Experimental section
Preparation of few-layer rGO film on Si/SiO2 substrates by the LB method
0.3 mg mL−1 GO aqueous solution was first diluted in methanol at a volume ratio of 1:5. The GO solution, dispersed in the above mixed solvent (H2O/methanol), was then centrifuged at 8000 rpm for 20 min to remove the small GO sheets. The obtained bottom part of GO solution was re-dispersed into a new mixed solvent of H2O/methanol (v:v = 1:5). This GO solution was further centrifuged at 1500 rpm for 15 min and the bottom precipitate was discarded in order to remove the large GO sheets. Then, the final supernatant, i.e.

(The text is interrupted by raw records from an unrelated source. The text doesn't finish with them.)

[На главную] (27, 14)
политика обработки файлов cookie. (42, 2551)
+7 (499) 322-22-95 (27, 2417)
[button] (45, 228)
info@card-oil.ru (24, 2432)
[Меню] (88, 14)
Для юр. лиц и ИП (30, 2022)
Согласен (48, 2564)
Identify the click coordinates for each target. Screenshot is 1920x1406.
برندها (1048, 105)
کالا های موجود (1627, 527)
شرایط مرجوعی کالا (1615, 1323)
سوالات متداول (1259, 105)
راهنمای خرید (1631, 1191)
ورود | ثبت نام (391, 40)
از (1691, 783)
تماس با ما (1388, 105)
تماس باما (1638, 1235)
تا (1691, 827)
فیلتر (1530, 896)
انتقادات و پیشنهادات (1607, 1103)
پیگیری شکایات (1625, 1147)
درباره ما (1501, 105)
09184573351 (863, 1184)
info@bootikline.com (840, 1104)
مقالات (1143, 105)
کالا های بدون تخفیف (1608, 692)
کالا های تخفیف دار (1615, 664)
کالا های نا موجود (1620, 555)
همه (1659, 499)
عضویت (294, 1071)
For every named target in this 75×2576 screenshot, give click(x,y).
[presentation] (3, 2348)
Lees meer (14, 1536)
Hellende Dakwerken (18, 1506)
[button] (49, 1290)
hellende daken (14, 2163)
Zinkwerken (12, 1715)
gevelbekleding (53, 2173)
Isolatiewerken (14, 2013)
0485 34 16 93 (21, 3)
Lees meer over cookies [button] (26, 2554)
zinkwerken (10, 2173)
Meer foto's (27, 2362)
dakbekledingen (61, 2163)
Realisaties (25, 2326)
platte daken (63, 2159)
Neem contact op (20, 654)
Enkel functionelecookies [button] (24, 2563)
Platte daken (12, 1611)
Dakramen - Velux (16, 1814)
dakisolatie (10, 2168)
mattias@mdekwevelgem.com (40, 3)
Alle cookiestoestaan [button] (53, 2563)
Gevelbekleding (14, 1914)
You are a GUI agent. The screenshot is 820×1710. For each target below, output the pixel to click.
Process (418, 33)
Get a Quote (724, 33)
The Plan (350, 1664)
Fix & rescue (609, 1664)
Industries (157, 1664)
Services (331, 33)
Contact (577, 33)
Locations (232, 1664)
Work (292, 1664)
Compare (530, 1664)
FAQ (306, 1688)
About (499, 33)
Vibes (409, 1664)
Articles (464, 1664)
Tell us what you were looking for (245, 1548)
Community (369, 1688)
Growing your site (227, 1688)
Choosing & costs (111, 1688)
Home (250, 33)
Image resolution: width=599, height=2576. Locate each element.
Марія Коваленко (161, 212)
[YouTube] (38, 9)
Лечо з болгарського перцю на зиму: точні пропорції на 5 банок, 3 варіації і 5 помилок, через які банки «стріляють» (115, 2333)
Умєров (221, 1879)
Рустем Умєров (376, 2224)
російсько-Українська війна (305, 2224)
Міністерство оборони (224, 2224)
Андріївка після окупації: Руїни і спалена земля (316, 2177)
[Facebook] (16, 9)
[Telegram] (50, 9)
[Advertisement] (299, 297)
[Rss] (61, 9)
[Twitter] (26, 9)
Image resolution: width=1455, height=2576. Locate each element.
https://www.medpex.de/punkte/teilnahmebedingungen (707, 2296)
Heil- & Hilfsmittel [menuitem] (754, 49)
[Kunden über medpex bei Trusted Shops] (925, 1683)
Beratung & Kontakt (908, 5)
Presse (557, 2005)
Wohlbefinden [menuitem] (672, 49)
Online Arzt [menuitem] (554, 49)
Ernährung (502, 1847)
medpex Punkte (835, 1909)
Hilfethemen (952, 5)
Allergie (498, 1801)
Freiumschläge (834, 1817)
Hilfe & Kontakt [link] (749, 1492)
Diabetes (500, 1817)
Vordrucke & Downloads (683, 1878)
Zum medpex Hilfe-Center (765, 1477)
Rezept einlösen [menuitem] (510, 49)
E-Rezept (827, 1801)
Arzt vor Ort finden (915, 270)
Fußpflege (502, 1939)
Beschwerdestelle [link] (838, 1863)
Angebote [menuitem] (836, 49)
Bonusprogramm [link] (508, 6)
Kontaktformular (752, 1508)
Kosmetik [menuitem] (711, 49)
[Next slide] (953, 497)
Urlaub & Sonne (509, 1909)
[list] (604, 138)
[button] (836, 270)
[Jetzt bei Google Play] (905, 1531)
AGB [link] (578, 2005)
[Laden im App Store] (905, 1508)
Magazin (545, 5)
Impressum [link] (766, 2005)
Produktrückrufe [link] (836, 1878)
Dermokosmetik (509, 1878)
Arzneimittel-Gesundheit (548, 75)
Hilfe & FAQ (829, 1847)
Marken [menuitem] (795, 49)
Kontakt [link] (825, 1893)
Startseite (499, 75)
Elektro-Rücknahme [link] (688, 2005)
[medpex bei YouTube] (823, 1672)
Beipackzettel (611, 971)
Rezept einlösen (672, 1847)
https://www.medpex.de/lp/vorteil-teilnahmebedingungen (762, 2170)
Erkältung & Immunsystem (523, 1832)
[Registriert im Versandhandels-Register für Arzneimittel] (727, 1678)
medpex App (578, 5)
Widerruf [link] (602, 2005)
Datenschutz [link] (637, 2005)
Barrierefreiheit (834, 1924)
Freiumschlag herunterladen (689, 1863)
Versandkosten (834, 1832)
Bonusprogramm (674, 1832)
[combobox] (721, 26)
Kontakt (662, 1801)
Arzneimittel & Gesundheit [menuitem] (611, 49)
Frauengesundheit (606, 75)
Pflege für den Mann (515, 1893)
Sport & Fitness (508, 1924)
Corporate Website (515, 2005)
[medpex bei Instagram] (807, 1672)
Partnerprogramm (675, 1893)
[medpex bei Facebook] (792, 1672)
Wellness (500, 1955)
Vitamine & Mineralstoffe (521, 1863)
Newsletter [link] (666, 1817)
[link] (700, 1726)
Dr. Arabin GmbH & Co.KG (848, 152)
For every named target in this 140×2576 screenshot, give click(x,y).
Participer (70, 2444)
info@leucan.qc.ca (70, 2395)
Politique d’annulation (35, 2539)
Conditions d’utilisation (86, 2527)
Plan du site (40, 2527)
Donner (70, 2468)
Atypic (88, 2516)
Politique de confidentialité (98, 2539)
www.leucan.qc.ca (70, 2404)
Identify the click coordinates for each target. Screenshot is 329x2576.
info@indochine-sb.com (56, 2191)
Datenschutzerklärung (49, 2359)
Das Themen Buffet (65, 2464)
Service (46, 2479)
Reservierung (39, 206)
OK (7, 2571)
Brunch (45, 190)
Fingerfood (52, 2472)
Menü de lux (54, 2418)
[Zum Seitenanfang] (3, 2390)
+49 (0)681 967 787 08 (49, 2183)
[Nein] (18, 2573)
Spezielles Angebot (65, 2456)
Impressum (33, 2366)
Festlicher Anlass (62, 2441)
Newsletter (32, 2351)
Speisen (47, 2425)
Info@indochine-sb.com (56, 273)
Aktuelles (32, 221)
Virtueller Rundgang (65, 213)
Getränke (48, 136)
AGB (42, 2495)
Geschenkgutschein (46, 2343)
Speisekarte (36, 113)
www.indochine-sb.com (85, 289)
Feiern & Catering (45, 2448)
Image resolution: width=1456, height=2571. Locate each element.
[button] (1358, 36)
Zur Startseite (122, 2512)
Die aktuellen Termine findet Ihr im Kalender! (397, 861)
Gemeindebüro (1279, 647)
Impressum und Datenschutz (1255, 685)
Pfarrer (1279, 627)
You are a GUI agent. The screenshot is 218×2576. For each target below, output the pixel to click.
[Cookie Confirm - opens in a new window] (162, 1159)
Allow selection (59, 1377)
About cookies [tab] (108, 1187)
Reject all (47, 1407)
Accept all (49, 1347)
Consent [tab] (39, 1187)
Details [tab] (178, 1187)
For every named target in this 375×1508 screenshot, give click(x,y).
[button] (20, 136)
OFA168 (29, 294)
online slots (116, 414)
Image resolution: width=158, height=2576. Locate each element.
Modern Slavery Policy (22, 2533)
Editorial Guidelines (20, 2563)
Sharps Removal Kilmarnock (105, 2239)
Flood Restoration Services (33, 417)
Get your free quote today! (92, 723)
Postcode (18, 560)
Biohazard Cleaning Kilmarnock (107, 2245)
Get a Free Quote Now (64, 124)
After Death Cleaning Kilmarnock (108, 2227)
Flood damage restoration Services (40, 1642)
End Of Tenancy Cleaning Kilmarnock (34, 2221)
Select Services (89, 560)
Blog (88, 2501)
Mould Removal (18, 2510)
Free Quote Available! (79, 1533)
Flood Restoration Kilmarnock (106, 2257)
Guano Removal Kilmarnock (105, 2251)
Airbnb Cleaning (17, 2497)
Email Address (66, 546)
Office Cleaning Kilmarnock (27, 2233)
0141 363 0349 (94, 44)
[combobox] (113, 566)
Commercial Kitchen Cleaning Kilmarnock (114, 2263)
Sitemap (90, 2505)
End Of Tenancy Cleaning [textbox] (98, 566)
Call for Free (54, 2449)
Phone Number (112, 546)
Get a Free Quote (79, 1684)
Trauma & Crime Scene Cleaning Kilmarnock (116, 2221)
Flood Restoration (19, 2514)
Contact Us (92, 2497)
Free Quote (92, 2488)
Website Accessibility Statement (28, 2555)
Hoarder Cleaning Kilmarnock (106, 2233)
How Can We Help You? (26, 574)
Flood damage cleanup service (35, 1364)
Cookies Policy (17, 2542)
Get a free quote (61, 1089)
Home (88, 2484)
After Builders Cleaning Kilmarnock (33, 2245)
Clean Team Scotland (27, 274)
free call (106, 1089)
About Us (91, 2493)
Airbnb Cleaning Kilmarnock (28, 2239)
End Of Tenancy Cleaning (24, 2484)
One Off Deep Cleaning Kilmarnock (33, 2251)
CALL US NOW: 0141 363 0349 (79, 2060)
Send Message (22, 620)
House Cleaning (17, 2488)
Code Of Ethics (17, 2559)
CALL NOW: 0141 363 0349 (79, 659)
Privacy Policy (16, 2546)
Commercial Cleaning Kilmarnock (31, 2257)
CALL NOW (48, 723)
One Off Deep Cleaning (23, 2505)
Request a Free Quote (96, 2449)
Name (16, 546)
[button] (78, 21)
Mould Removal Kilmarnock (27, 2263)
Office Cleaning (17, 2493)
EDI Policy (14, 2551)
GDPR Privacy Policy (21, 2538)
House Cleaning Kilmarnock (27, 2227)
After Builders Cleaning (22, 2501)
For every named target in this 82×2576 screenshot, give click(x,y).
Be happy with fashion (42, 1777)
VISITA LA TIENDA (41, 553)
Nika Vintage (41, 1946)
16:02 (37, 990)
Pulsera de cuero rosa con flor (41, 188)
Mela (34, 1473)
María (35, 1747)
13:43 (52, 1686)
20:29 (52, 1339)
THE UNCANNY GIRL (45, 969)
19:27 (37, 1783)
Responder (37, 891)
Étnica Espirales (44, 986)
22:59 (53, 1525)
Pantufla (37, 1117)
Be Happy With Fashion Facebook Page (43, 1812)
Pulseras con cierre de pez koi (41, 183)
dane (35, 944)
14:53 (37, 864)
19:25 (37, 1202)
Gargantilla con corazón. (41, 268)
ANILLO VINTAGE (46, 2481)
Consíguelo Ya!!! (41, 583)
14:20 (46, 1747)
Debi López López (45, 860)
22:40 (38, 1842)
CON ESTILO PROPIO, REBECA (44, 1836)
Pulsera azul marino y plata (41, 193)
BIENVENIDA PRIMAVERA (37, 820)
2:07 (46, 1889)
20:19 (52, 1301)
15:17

GO solution, was used to form GO film on Si/SiO2 by the LB method.
Before the formation of GO film on Si/SiO2, the trough (KSV instruments, Finland) of LB equipment was cleaned thoroughly and then filled with Milli-Q water. GO solution was spread dropwise onto the water surface using a glass syringe. The surface pressure was monitored by a tensiometer, which was targeted at 10 mN m−1 for the GO film coating on Si/SiO2. The target surface pressure was realized and then maintained constant by in situ compression of the two barriers during the LB process. The GO film was transferred onto the pre-cleaned Si/SiO2 substrate by vertically dipping the substrate into the trough (80 mm min−1) and then slowly pulling it up (0.5–1 mm min−1). After that, the GO film on Si/SiO2 was dried at 80 °C for 1 h. To make a large-area, continuous and few-layer GO film on the substrate, a second round of GO deposition, by repeating the aforementioned LB process, was performed. The finally obtained GO film on Si/SiO2 was annealed in the Ar:H2 (30%:70%, v:v) atmosphere at 1000 °C for 2 h to form the rGO film on Si/SiO2.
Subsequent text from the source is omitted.